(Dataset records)
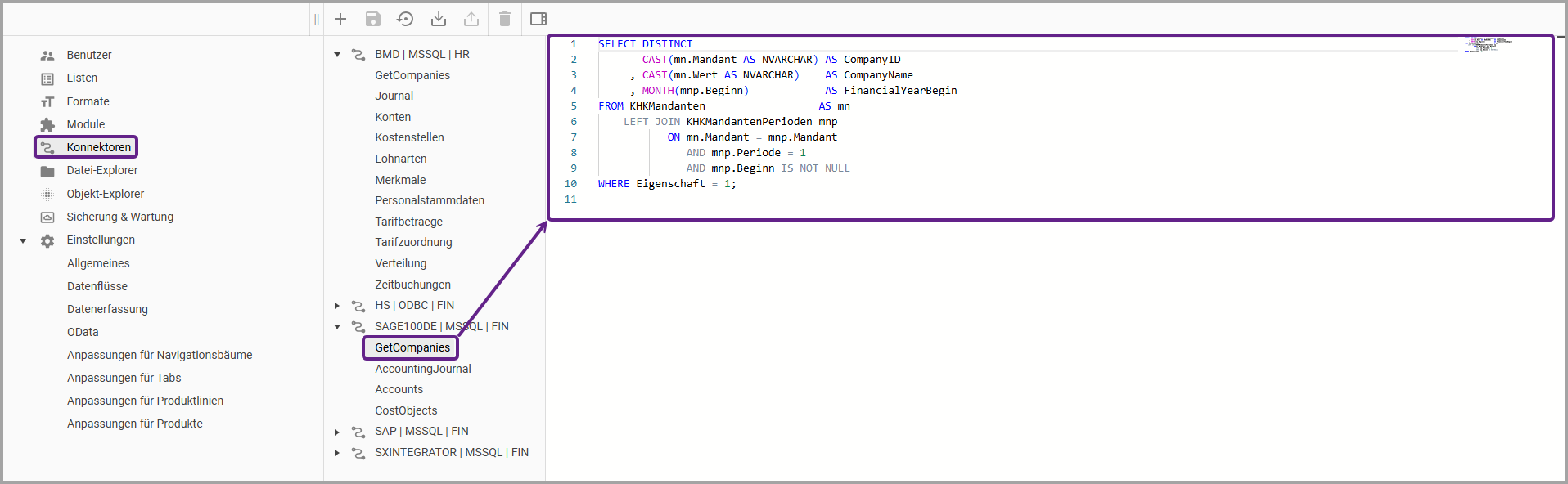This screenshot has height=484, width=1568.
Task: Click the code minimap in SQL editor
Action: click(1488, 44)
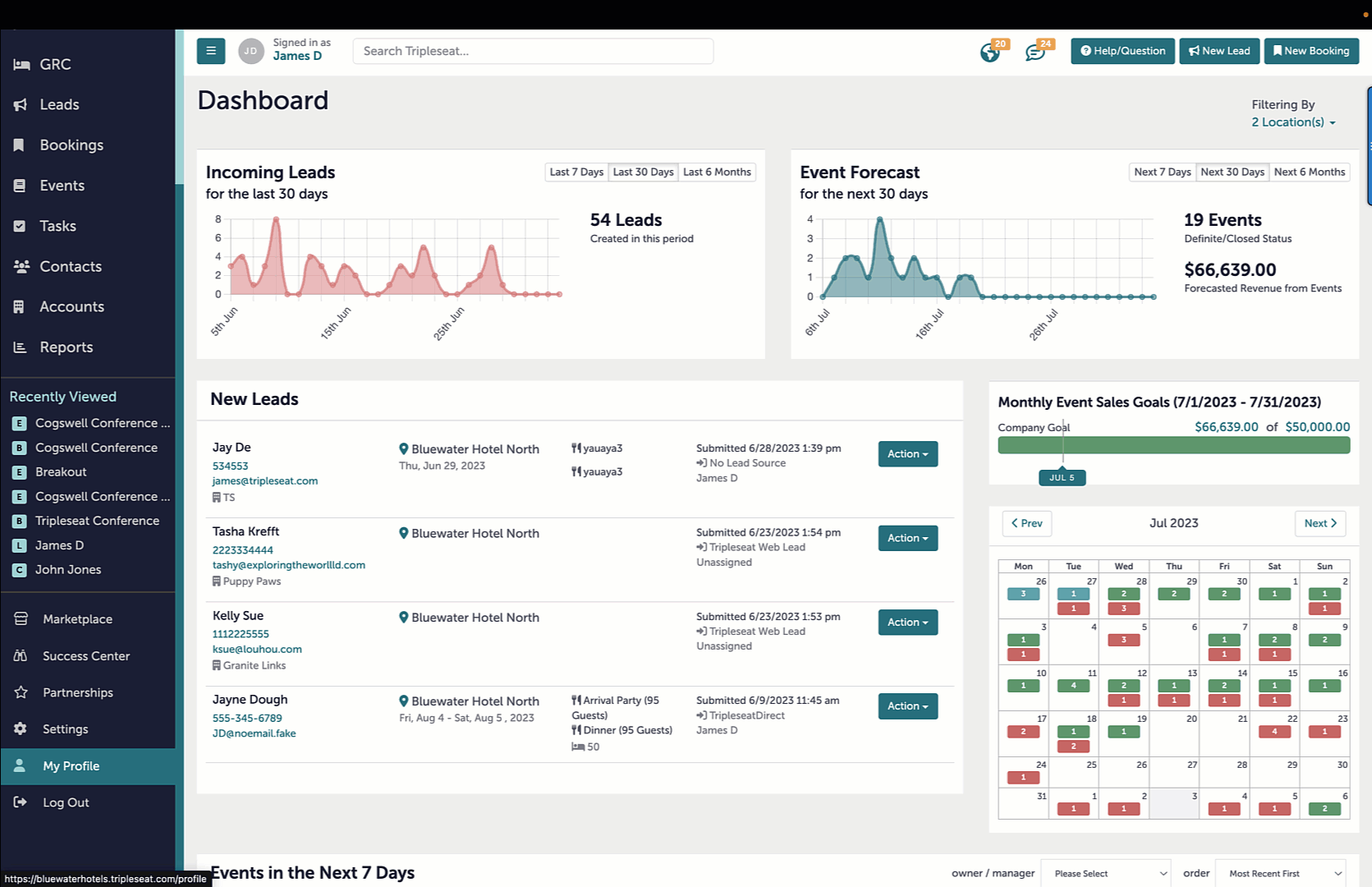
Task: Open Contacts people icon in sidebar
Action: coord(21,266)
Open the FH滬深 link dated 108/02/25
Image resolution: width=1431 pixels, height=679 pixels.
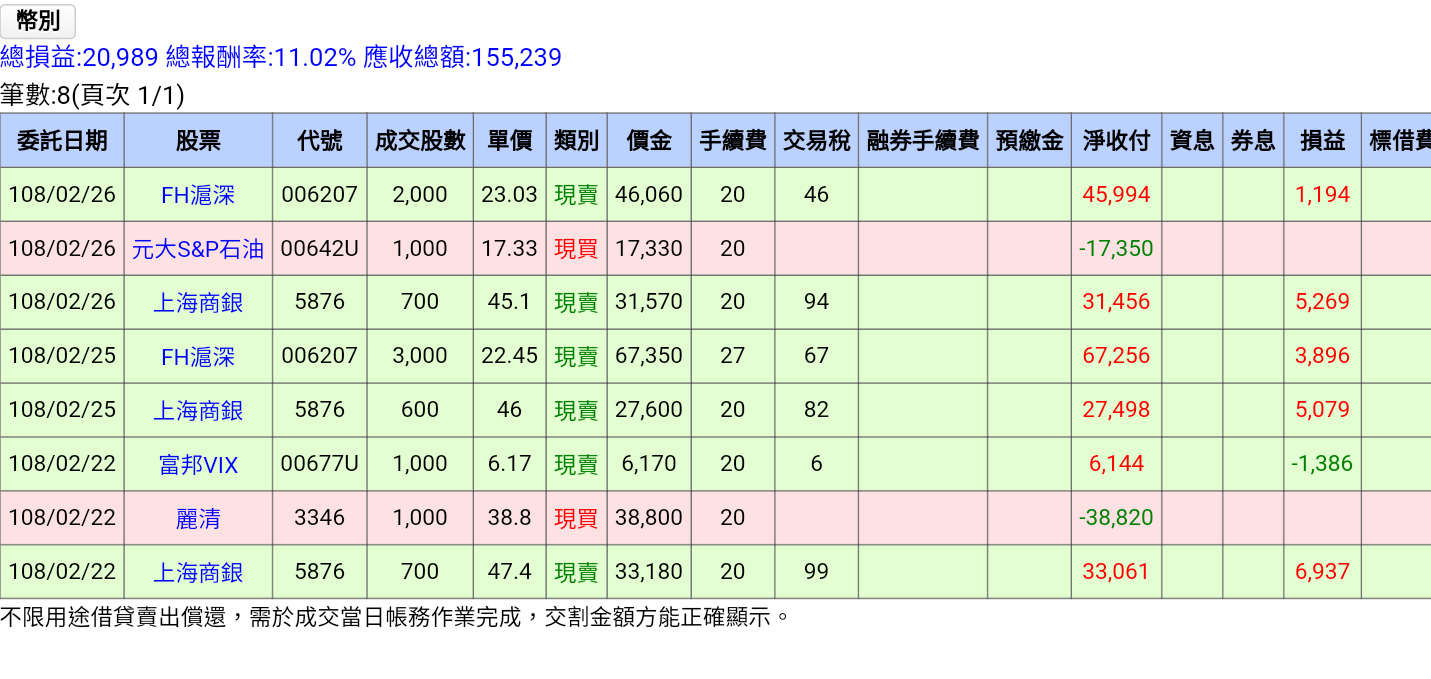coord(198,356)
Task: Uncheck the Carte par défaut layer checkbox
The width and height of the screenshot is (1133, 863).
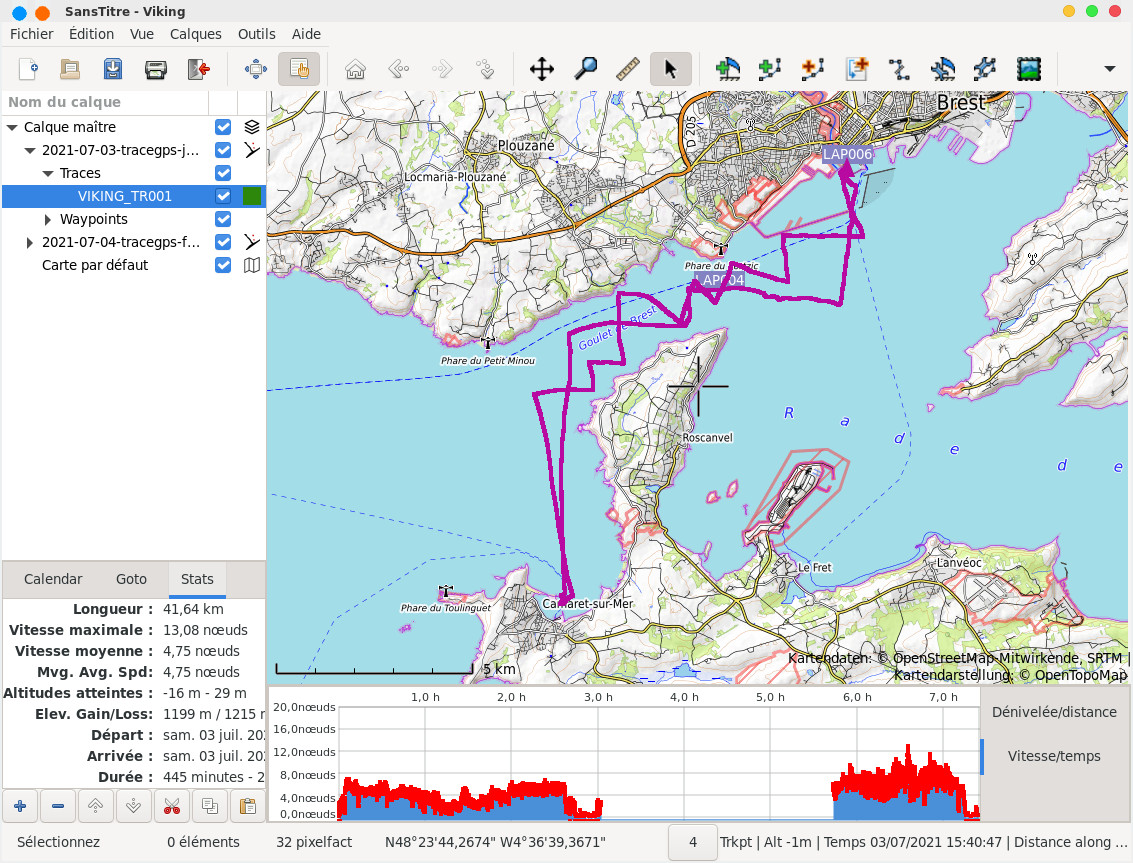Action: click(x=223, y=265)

What is expected:
Write the lines from the one containing "Open the FH滬深 link dated 108/02/25" through the end of the data above exactly as they appear, and do not carry over any picture.

The completed task:
Open the FH滬深 link dated 108/02/25
Image resolution: width=1431 pixels, height=679 pixels.
coord(198,356)
Task: Uncheck the Carte par défaut layer checkbox
The width and height of the screenshot is (1133, 863).
Action: click(x=223, y=265)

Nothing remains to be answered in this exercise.